Pavel Begunkov <asml.silence@xxxxxxxxx> · Fri, 19 Jan 2024 01:23:44 +0000

The put side of the percpu bio caching is mainly targeting completions
in the hard irq context, but the context is not guaranteed so we guard
against those cases by switching interrupts off.

Disabling interrupts while they're already disabled is supposed to be
fast, but profiling shows it's far from perfect. Instead, we can infer
the interrupt state from in_hardirq(), which is just a fast var read,
and fall back to the normal bio_free() otherwise.

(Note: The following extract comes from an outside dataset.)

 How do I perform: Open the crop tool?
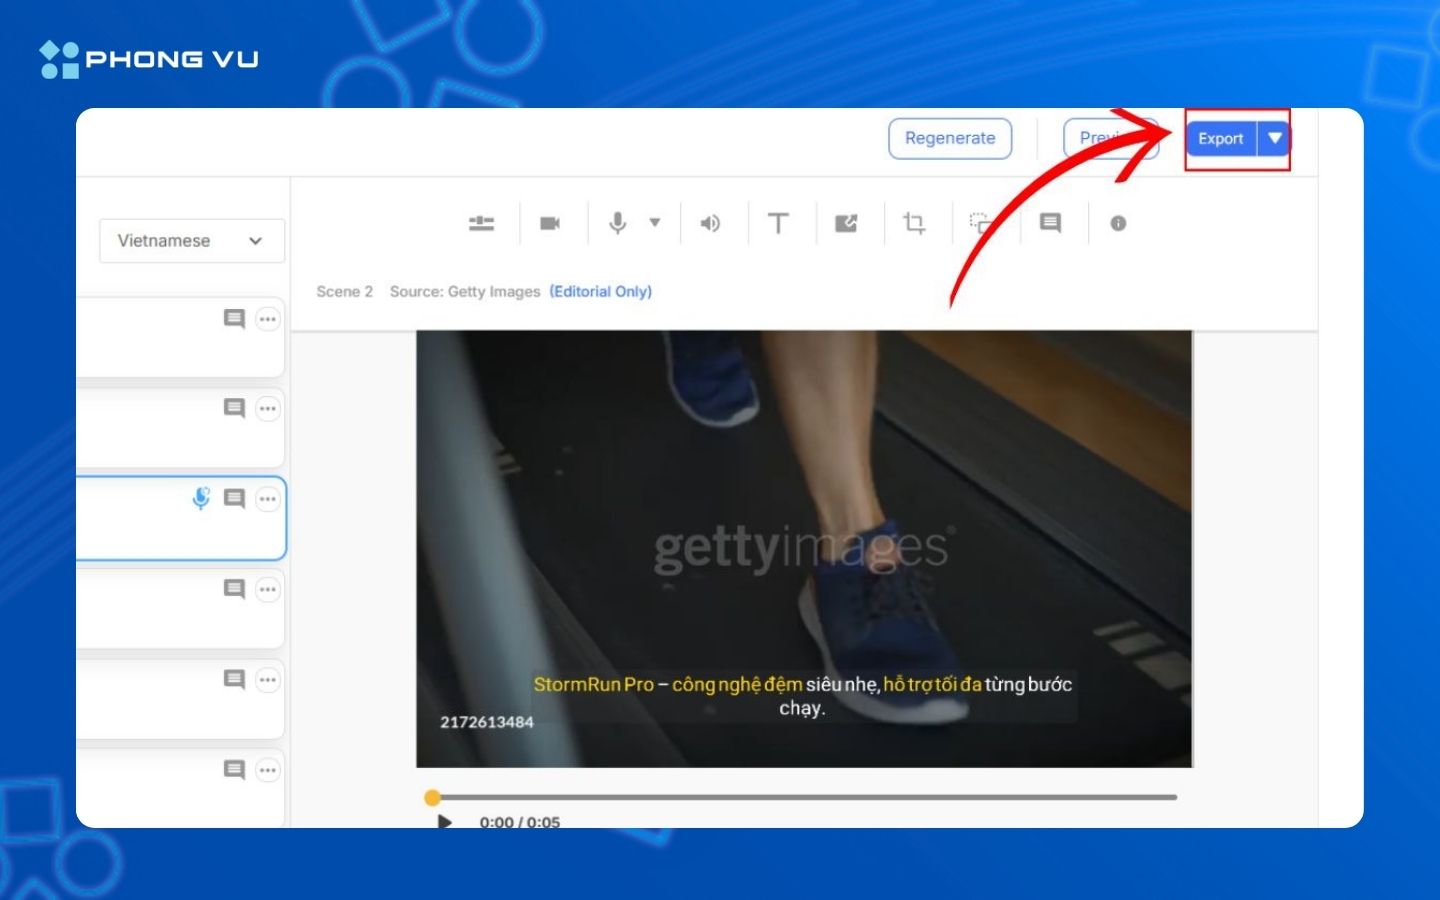(x=916, y=223)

With that, the caching
doesn't cover in softirq/task completions anymore, but that should be
just fine, we have never measured if caching brings anything in those
scenarios.

Profiling indicates that the bio_put() cost is reduced by ~3.5 times
(1.76% -> 0.49%), and and throughput of CPU bound benchmarks improve
by around 1% (t/io_uring with high QD and several drives).

Signed-off-by: Pavel Begunkov <asml.silence@xxxxxxxxx>
---
 block/bio.c | 17 ++++++++++-------
 1 file changed, 10 insertions(+), 7 deletions(-)

diff --git a/block/bio.c b/block/bio.c
index 816d412c06e9..a8a4f3211893 100644
--- a/block/bio.c
+++ b/block/bio.c
@@ -763,26 +763,29 @@ static inline void bio_put_percpu_cache(struct bio *bio)
 
 	cache = per_cpu_ptr(bio->bi_pool->cache, get_cpu());
 	if (READ_ONCE(cache->nr_irq) + cache->nr > ALLOC_CACHE_MAX) {
+free:
 		put_cpu();
 		bio_free(bio);
 		return;
 	}
 
-	bio_uninit(bio);
-
-	if ((bio->bi_opf & REQ_POLLED) && !WARN_ON_ONCE(in_interrupt())) {
+	if (bio->bi_opf & REQ_POLLED) {
+		if (WARN_ON_ONCE(!in_task()))
+			goto free;
+		bio_uninit(bio);
 		bio->bi_next = cache->free_list;
 		bio->bi_bdev = NULL;
 		cache->free_list = bio;
 		cache->nr++;
-	} else {
-		unsigned long flags;
+	} else if (in_hardirq()) {
+		lockdep_assert_irqs_disabled();
 
-		local_irq_save(flags);
+		bio_uninit(bio);
 		bio->bi_next = cache->free_list_irq;
 		cache->free_list_irq = bio;
 		cache->nr_irq++;
-		local_irq_restore(flags);
+	} else {
+		goto free;
 	}
 	put_cpu();
 }
-- 
2.43.0